RECORDED INFORMATION:
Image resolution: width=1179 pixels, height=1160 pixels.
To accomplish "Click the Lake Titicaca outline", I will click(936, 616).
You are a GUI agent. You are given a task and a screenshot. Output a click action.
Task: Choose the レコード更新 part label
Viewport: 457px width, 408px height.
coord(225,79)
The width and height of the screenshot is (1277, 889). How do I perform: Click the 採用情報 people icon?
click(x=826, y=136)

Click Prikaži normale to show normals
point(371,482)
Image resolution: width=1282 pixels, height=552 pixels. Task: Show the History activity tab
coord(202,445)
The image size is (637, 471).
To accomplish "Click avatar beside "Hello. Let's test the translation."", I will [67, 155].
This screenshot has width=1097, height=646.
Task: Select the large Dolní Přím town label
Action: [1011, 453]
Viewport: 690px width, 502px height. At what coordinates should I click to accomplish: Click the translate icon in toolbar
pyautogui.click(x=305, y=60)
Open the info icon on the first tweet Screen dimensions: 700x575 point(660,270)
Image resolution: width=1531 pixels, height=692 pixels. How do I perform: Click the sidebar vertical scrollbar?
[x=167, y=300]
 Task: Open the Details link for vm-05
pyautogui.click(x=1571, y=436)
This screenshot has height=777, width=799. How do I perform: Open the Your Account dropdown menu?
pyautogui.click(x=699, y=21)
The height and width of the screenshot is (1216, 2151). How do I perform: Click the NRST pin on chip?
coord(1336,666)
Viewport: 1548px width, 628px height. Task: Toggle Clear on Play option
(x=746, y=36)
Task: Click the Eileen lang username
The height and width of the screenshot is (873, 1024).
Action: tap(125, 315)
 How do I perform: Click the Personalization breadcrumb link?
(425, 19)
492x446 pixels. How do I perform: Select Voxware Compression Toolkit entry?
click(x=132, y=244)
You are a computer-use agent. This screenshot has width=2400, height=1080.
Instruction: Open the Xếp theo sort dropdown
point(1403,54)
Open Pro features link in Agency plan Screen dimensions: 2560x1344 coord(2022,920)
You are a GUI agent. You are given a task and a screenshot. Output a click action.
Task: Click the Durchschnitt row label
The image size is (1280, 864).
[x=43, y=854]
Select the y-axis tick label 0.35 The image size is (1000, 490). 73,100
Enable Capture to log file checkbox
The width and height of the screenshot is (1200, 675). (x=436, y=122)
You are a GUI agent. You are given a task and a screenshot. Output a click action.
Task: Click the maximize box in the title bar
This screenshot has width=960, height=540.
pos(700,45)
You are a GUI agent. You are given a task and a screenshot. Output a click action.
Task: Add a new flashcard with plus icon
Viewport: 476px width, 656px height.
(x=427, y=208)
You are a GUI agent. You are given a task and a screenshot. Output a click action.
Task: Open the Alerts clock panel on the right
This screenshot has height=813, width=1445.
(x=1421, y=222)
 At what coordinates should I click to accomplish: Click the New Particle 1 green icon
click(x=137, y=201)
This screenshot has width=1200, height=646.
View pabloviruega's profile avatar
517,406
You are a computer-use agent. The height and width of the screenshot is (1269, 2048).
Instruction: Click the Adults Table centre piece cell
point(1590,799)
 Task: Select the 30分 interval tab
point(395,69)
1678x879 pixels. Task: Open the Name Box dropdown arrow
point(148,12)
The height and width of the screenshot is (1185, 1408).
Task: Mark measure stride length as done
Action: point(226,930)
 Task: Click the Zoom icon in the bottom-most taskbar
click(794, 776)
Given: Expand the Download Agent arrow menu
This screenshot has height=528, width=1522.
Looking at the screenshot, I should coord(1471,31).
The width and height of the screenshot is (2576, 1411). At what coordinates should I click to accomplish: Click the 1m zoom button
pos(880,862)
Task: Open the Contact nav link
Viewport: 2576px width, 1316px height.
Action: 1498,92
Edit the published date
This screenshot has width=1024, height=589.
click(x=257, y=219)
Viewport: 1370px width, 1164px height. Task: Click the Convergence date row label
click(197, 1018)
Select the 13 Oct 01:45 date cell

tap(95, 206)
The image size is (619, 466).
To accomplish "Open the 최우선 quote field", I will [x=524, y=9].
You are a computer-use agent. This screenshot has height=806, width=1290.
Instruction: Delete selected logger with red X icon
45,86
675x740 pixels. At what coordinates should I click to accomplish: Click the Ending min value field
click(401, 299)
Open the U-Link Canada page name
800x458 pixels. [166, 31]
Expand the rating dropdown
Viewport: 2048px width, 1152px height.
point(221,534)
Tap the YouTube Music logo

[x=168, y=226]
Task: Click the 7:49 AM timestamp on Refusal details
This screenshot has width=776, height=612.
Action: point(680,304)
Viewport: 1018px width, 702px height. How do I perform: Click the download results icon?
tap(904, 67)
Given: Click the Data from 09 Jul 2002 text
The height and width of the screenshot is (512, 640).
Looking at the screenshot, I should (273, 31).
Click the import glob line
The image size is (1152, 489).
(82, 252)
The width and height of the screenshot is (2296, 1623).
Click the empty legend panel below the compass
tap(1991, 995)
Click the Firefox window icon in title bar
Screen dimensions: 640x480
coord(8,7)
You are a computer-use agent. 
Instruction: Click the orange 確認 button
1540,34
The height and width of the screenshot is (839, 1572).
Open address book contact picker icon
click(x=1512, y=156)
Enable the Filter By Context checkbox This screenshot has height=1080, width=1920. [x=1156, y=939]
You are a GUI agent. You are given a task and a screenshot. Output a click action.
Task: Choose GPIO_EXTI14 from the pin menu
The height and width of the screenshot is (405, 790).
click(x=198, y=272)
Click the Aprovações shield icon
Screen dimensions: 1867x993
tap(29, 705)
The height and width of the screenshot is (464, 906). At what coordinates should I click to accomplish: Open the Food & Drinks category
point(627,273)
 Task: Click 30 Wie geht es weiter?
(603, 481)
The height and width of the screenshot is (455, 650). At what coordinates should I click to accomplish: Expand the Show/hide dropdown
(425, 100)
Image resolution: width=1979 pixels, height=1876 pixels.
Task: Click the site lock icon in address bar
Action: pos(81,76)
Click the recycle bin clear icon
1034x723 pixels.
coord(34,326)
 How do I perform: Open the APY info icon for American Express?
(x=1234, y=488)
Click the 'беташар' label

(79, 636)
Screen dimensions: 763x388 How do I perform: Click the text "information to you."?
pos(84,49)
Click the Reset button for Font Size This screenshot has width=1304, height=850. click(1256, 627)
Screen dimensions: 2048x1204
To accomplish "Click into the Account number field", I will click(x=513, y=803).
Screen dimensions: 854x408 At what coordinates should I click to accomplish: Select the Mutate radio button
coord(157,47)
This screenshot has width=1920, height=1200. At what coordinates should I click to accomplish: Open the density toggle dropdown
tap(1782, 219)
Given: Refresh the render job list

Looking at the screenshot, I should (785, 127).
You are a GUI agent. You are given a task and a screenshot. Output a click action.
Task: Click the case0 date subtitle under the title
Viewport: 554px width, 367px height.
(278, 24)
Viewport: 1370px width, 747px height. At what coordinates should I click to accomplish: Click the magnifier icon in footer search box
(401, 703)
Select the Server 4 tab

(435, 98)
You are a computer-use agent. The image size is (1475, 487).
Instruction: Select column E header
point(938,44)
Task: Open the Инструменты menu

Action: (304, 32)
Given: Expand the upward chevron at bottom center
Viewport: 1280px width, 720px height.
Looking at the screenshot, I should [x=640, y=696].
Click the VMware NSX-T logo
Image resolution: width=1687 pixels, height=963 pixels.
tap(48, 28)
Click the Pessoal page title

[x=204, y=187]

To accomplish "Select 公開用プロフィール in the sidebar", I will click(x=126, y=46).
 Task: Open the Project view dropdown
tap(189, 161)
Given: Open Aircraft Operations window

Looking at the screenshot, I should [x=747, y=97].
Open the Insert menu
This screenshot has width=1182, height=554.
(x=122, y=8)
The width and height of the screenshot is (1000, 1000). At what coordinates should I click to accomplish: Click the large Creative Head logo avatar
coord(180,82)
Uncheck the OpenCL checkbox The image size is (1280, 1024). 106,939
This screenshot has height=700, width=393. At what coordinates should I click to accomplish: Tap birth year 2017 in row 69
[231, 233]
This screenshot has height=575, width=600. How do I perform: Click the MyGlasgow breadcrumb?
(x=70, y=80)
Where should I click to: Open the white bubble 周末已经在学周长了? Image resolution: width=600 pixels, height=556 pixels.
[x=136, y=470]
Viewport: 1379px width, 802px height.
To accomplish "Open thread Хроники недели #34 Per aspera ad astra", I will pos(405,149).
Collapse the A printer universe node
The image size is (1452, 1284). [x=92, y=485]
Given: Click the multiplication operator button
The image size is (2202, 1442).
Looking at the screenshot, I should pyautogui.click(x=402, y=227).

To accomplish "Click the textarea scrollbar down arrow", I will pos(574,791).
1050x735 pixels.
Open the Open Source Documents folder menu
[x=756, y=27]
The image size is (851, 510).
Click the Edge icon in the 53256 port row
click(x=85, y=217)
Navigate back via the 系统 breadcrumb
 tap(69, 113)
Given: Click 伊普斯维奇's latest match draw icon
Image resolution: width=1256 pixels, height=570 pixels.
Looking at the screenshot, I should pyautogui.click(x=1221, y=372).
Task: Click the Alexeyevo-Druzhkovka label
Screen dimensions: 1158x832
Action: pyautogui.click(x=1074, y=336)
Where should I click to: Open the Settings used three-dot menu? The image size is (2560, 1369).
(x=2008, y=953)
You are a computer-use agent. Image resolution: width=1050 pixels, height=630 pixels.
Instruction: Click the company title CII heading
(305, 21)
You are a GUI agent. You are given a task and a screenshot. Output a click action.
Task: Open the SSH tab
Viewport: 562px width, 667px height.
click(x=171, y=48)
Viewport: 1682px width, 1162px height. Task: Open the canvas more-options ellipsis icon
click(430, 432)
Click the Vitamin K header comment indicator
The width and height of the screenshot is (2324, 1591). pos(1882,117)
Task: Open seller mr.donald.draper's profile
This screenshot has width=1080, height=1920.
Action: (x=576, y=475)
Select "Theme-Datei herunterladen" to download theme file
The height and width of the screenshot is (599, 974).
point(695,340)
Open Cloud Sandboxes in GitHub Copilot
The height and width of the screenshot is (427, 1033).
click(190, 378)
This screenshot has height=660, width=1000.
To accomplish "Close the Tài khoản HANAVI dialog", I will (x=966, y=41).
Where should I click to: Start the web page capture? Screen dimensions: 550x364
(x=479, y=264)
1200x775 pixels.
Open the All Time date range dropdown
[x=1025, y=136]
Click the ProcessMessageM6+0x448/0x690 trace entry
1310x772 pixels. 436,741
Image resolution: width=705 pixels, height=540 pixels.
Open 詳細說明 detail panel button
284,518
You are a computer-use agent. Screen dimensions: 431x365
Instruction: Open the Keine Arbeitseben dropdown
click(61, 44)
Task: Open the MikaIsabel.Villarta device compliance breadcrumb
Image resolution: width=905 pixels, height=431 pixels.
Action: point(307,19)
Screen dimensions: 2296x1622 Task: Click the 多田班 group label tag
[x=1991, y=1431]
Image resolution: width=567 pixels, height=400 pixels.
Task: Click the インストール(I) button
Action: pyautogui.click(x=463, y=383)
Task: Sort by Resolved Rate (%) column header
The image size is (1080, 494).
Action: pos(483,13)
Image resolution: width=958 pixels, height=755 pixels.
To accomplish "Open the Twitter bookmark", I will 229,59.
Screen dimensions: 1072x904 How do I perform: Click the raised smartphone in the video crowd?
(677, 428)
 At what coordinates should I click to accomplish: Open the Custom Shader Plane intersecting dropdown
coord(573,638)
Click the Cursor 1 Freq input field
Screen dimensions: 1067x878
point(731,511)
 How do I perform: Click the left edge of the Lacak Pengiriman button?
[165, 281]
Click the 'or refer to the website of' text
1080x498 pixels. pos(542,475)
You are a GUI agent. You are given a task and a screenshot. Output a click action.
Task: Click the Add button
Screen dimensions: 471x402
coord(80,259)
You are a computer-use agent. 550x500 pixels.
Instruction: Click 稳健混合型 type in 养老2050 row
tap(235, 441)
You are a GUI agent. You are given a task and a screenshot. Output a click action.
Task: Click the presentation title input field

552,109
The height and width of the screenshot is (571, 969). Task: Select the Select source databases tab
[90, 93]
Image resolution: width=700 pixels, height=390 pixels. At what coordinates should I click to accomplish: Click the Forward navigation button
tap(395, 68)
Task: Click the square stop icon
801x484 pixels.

EXERCISE REQUIREMENTS:
Copy out the records between the line containing "Given: Expand the upward" and the line containing "Looking at the screenshot, I should [x=747, y=97].", inclusive, keeping every line exactly as it stands.

TASK RESULT:
Given: Expand the upward chevron at bottom center
Viewport: 1280px width, 720px height.
Looking at the screenshot, I should [x=640, y=696].
Click the VMware NSX-T logo
Image resolution: width=1687 pixels, height=963 pixels.
tap(48, 28)
Click the Pessoal page title

[x=204, y=187]

To accomplish "Select 公開用プロフィール in the sidebar", I will click(x=126, y=46).
 Task: Open the Project view dropdown
tap(189, 161)
Given: Open Aircraft Operations window

Looking at the screenshot, I should [x=747, y=97].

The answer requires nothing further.